Animal

Animal jokes

Kilt

Why do you Scotchmen wear kilts?

Because sheep can hear a zipper from a mile away.

Tortoise

The tortoise can't go out to play, Or sell his house or rent it. For when he moves, his house moves too, And nothing can prevent it.

Memes

Ram

Mary had a great big ram, his fleece was white as snow, when on hands and knees our Mary went, his wad was sure to blow.

Month by month her belly grew, increasing in its girth, and when five months had flown by, our Mary did give birth.

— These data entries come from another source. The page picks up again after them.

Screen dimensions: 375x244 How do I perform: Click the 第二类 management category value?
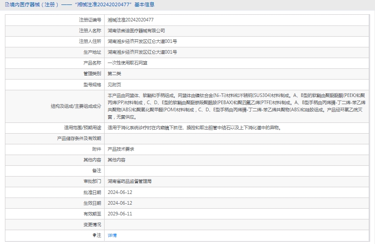click(114, 74)
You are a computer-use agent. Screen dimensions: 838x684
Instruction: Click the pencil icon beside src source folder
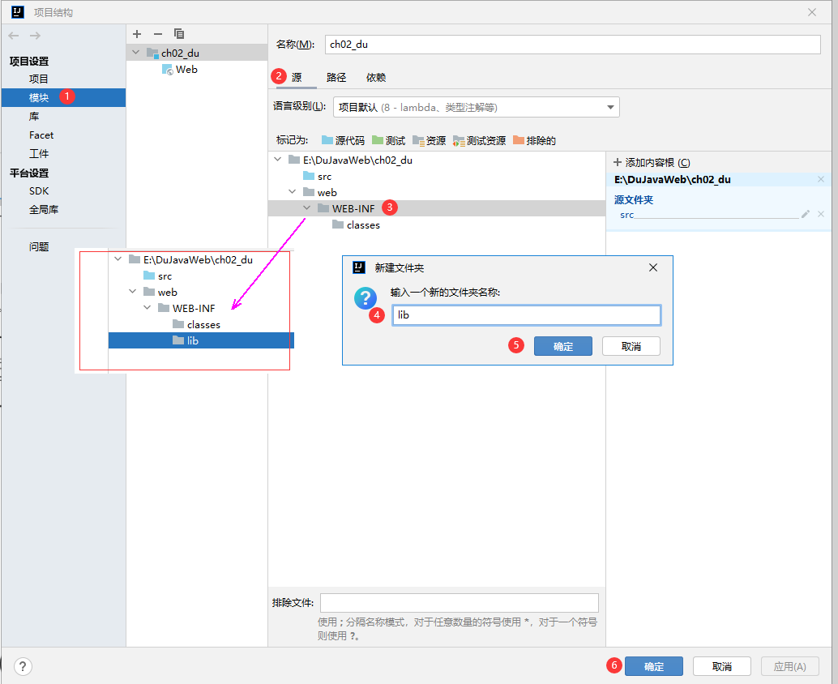pos(805,214)
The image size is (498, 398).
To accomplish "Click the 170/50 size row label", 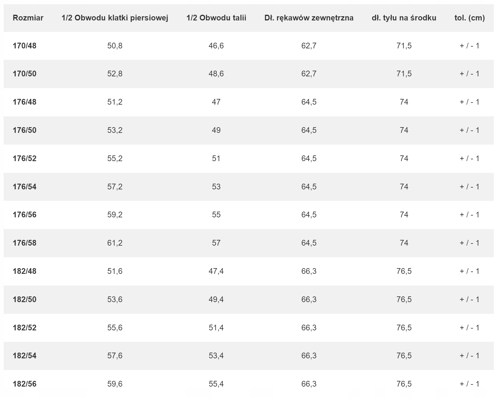I will [x=25, y=74].
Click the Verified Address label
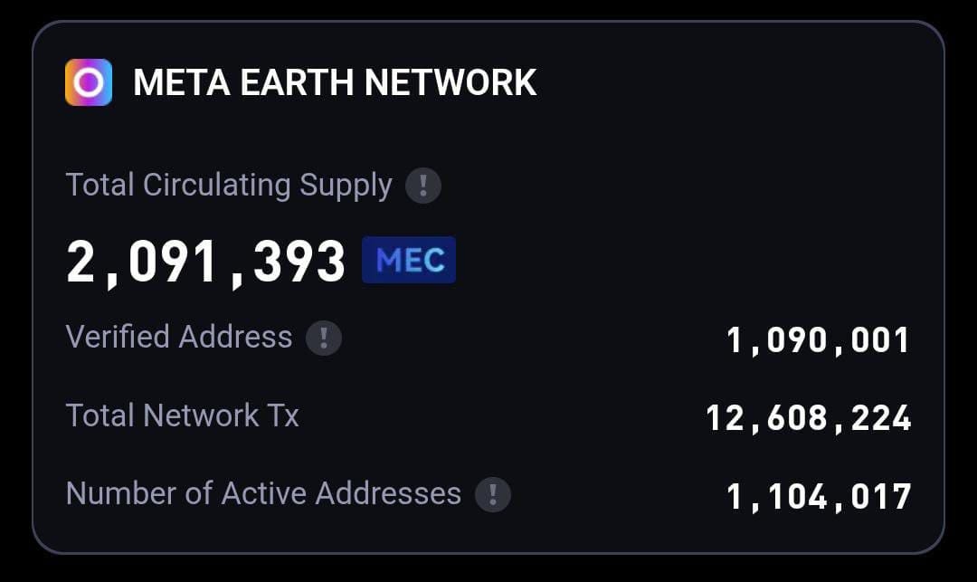The height and width of the screenshot is (582, 977). click(x=179, y=337)
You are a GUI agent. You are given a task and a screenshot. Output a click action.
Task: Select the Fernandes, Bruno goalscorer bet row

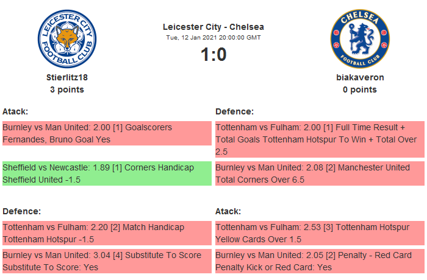coord(107,133)
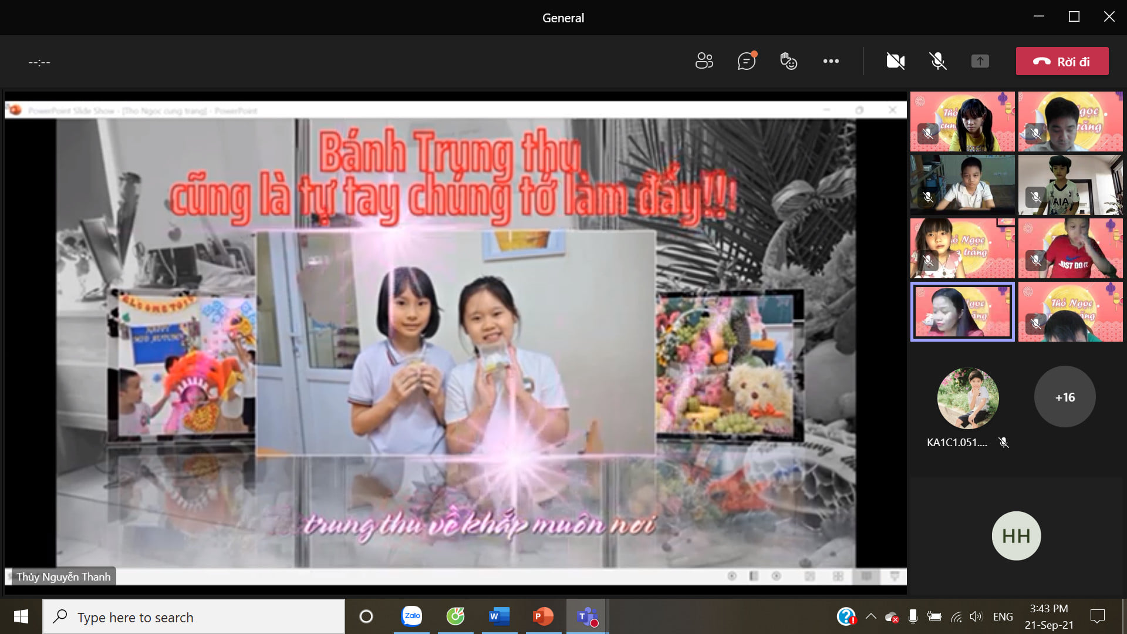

And Mary had a little lamb, a little lamb, a little lamb...

Cheetah

Why is the cheetah so bad at hide-n-seek? Because every time she hides, she will always [be] spotted.

Giraffe

A man and a giraffe walk into a bar. The man orders a beer, one for him and one for the giraffe.

After they finish their drinks, the giraffe falls over, and the man gets his stuff and heads for the door.

The bartender says, "Stop! You can't leave that thing lying on the floor!"

The man says, "Mate, that's not a lion, it's a giraffe."

Fish

What's the difference between a fish and a car?

You can tune a car... but you can't TUNA fish! x3

Dog

A man was about to go into the bar with his dog when he realized the sign said, “No pets allowed!” He was about to walk away when another guy walked up with his dog. The 2nd man put on dark shades and said, “Just pretend you're blind!” He walked in with his dog, got a drink, then left.

The 1st man did the same thing, but when he walked in, the bartender said, “You know your ‘guide dog’ is a chihuahua, right?”

The man said, “They gave me a damn Chihuahua?!”

Cheetah

What did the cheetah tell the other cheetah when they had a test?

"Cheetah, cheetah!"

Chicken

Why did the chicken cross the road? Who gives a shit? I wanna know how it got the car started!